- WORK REQUEST: In the entries below, find every line holding the string "This" and collect it.

(Dataset entries)
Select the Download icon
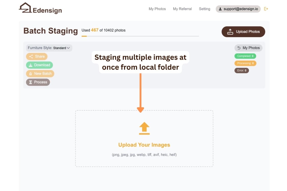Image resolution: width=287 pixels, height=191 pixels. [x=31, y=65]
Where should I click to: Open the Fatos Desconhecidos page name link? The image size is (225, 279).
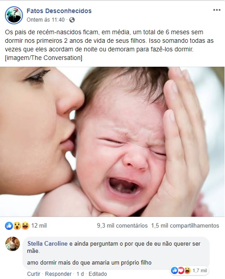[59, 11]
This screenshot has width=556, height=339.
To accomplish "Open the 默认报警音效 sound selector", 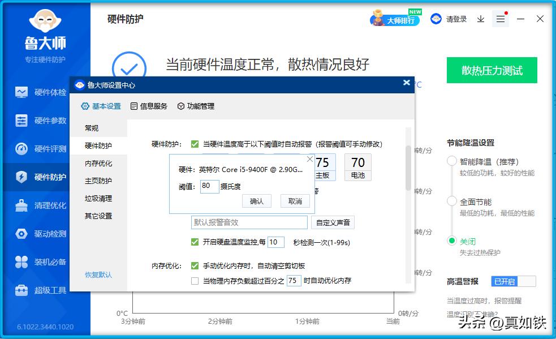I will [249, 222].
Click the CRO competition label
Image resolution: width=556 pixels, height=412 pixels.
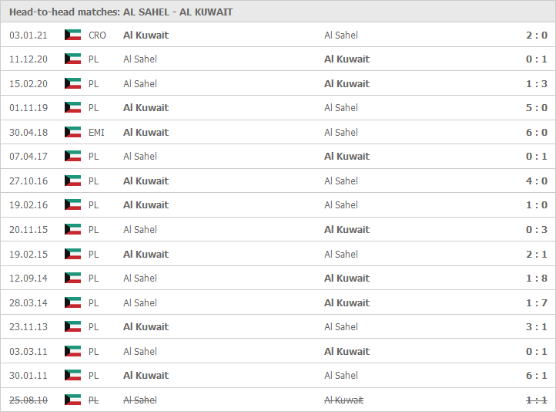(97, 35)
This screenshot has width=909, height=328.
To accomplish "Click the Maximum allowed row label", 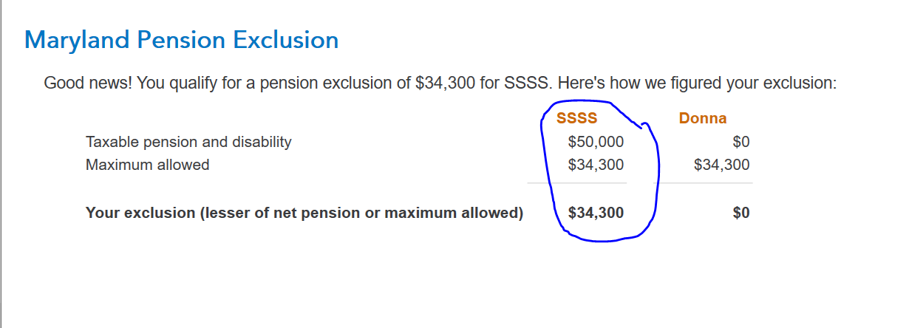I will (147, 165).
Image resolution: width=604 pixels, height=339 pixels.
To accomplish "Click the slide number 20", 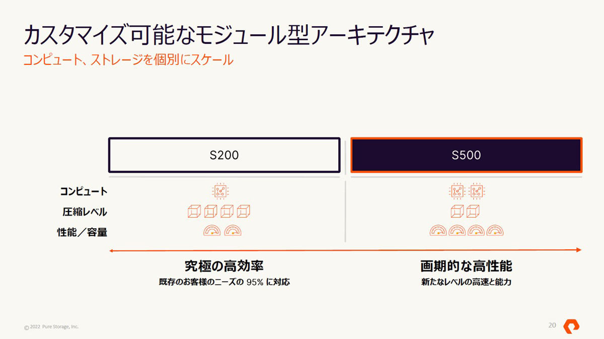I will pyautogui.click(x=552, y=325).
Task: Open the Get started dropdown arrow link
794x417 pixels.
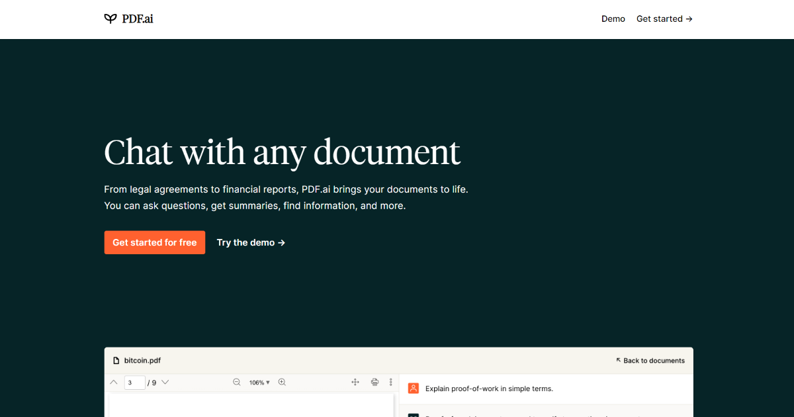Action: pyautogui.click(x=664, y=19)
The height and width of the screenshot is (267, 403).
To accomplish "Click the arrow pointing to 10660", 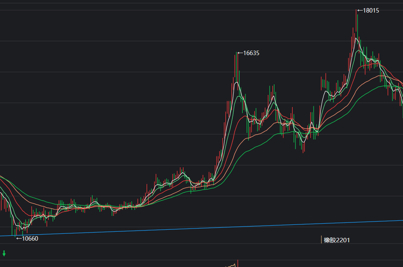I will 19,239.
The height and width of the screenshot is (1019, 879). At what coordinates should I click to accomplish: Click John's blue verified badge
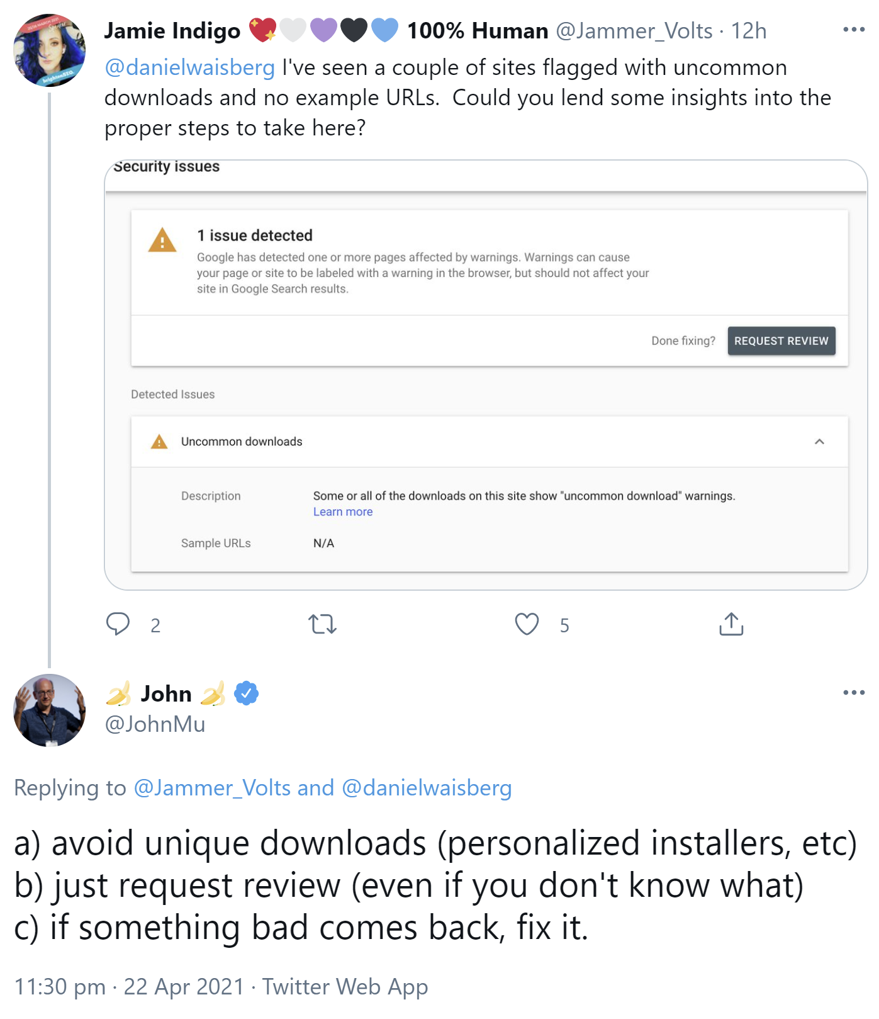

- SOLVED EXERCISE:
This screenshot has width=556, height=339.
This screenshot has width=909, height=328.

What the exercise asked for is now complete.